The ruling class has no answers to this crisis, as its system is creating misery on a scale not seen in many years. Ever since the financial crash of 2008 it has sought to postpone the day of reckoning, relying in the interim on such political snake-oil salesmen as Bill de Blasio or the current mayor, Eric Adams, to keep the lid on social discontent.

De Blasio’s invocation of Charles Dickens’s “Tale of Two Cities” ten years ago seems almost quaint in 2023, as the social polarization widens with every passing year. In 2021 Adams was hailed as a hard-boiled ex-cop, the city’s second African-American mayor, after David Dinkins 30 years ago. Adams, with his law-and-order rhetoric, was meant to contrast with de Blasio’s pathetic “progressive” posturing, and his appeal to a section of more conservative black voters was also deemed a plus as far as the city’s bankers and hedge fund oligarchs were concerned.
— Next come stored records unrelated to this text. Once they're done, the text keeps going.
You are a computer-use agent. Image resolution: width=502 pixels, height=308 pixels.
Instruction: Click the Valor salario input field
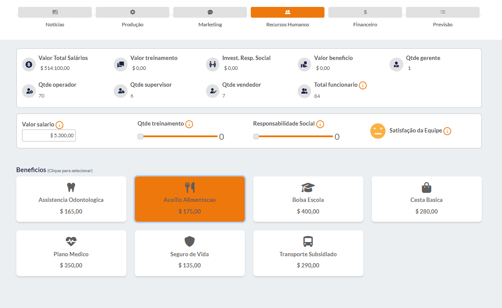coord(49,135)
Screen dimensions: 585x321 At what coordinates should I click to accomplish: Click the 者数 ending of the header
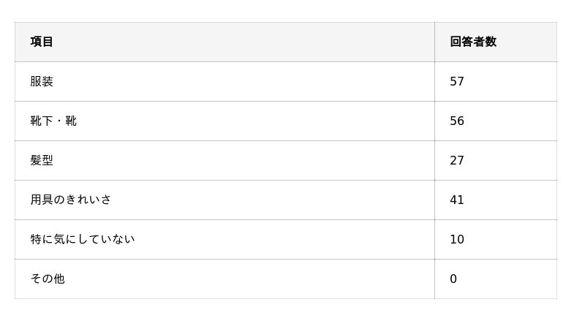[x=485, y=42]
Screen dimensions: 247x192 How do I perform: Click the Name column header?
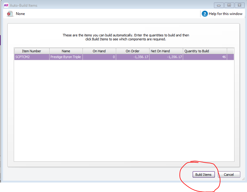pos(66,51)
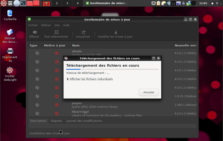Expand Afficher les fichiers individuels
The width and height of the screenshot is (223, 141).
[68, 79]
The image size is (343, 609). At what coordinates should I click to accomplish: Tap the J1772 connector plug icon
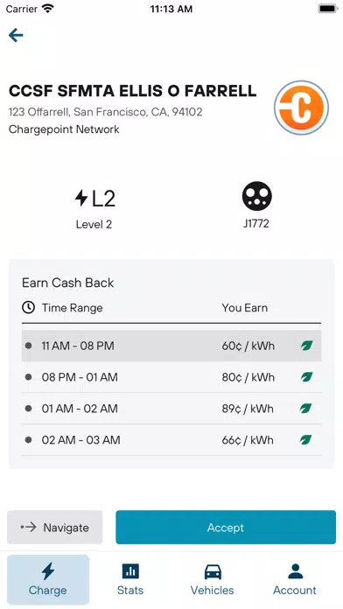click(256, 196)
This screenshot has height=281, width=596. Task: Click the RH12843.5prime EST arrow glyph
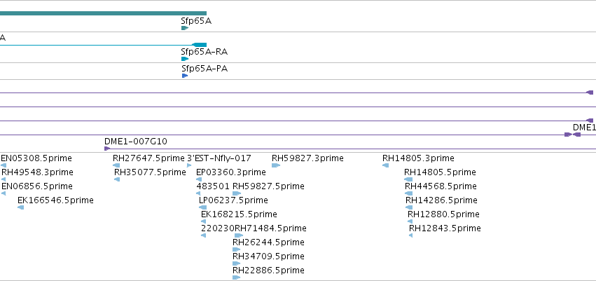click(410, 235)
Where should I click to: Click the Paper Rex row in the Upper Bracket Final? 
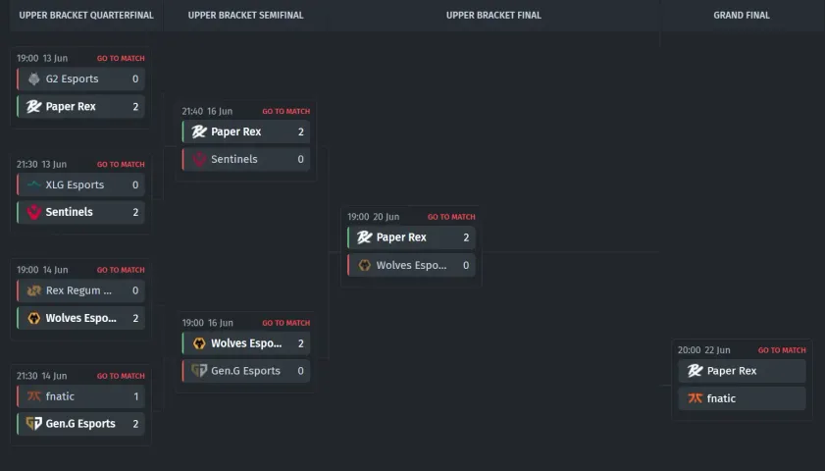411,237
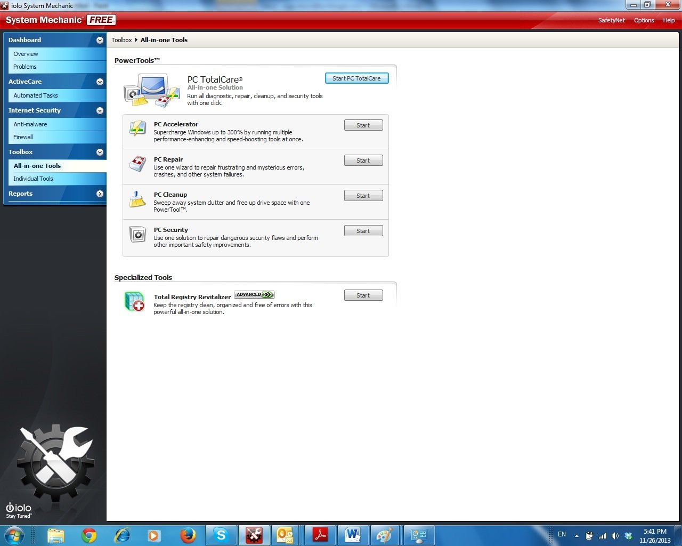The height and width of the screenshot is (546, 682).
Task: Collapse the ActiveCare sidebar section
Action: tap(100, 82)
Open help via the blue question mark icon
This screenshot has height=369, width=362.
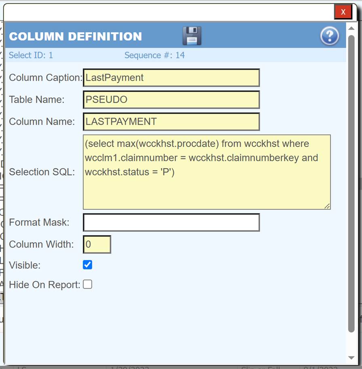point(329,36)

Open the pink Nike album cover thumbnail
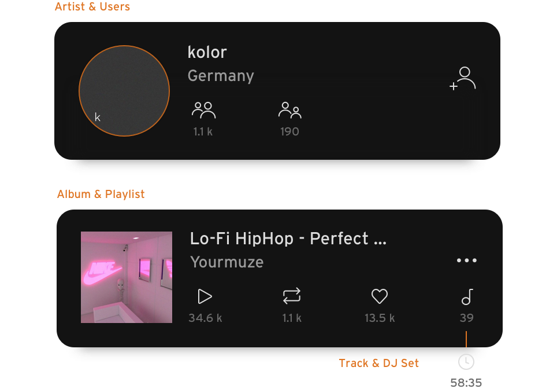(x=127, y=277)
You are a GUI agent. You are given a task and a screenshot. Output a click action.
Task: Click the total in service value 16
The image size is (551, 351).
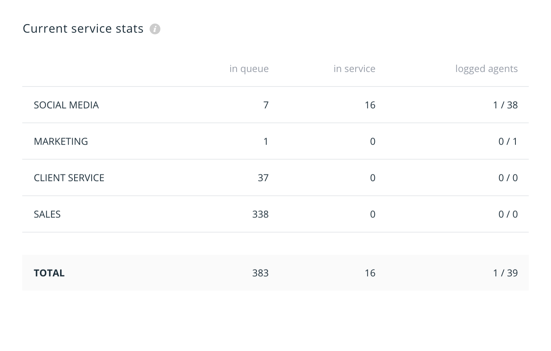tap(370, 273)
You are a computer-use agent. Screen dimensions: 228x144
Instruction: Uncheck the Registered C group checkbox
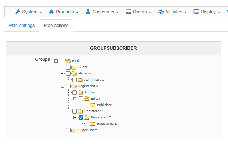pyautogui.click(x=81, y=117)

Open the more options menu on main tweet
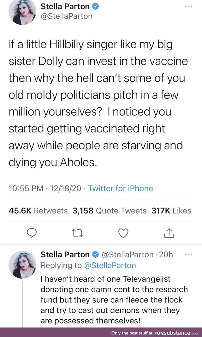(188, 6)
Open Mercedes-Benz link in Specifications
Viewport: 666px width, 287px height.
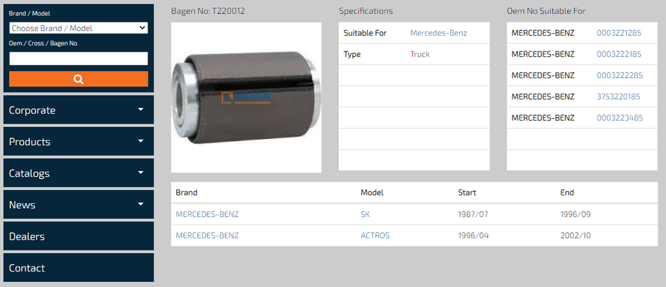click(438, 33)
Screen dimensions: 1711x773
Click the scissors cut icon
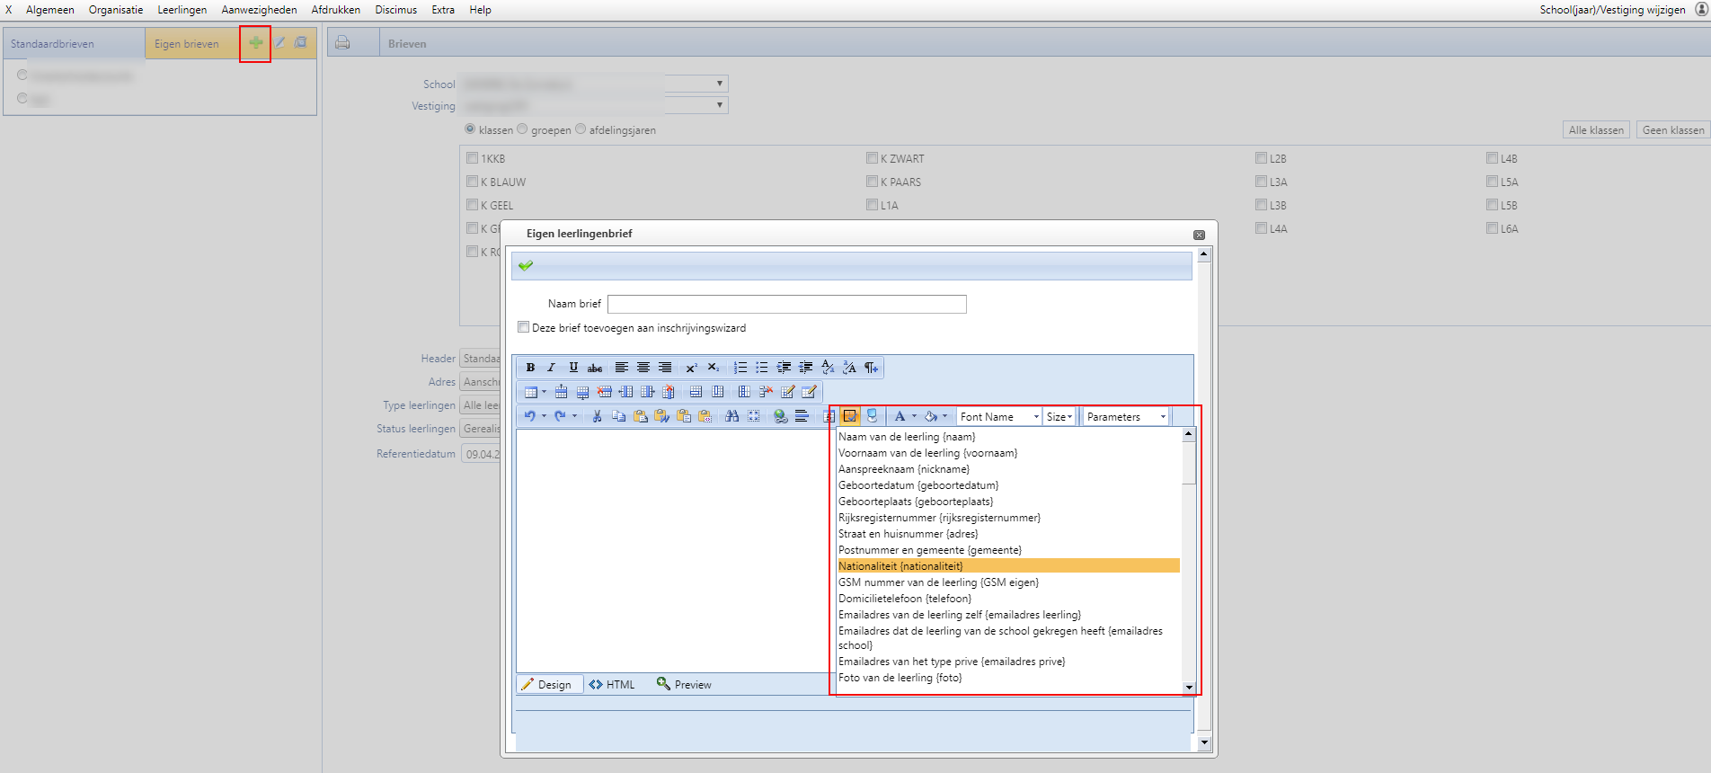click(597, 416)
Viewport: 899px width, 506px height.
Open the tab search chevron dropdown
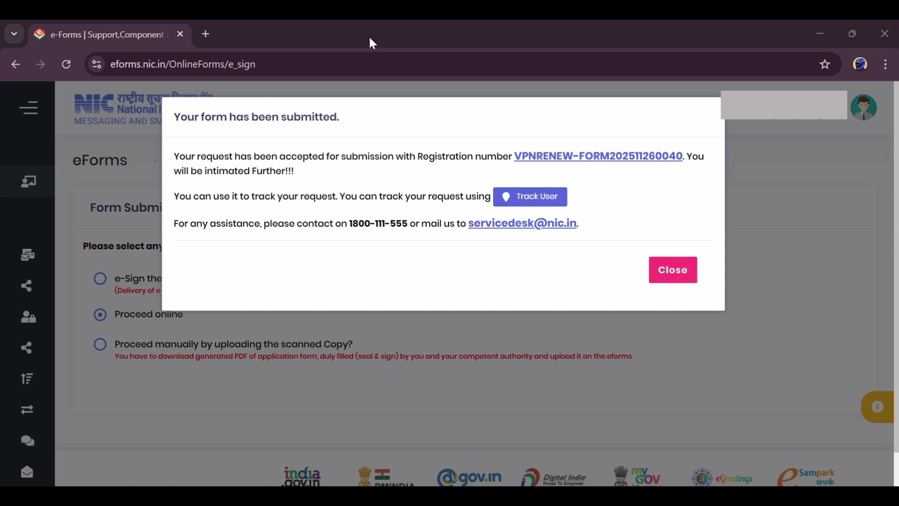(13, 34)
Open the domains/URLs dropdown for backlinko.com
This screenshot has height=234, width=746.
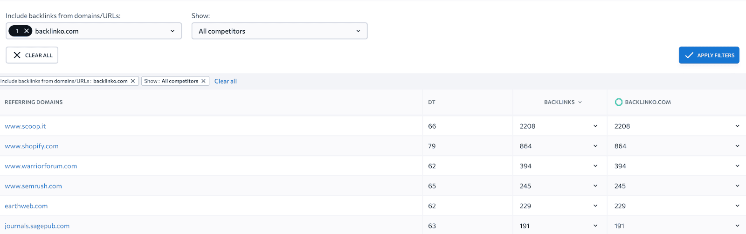(94, 31)
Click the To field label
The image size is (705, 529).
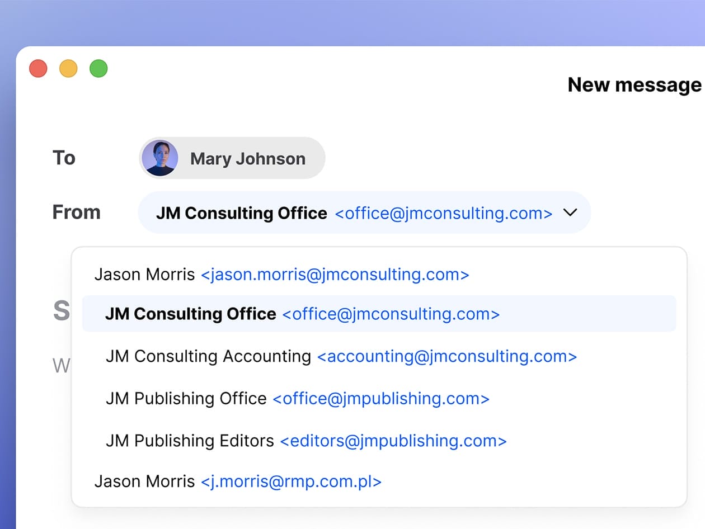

As the social crisis intensifies, however, the current mayor’s reactionary promotion of police crackdowns, reminiscent of the days of Rudolph Giuliani in the 1990s, is quickly being exposed for what it is. The chokehold murder of Jordan Neely just a week ago, by a vigilante ex-Marine on a crowded subway train, is yet another reflection of the explosive social crisis.

The ruling elite’s only answer to the crisis is the encouragement of individualism and backward vigilantism, and above all the preparation for police repression and police-state methods of rule. In answer to this, the working class urgently requires political independence from the Democratic Party and the fight for a socialist solution to the capitalist crisis.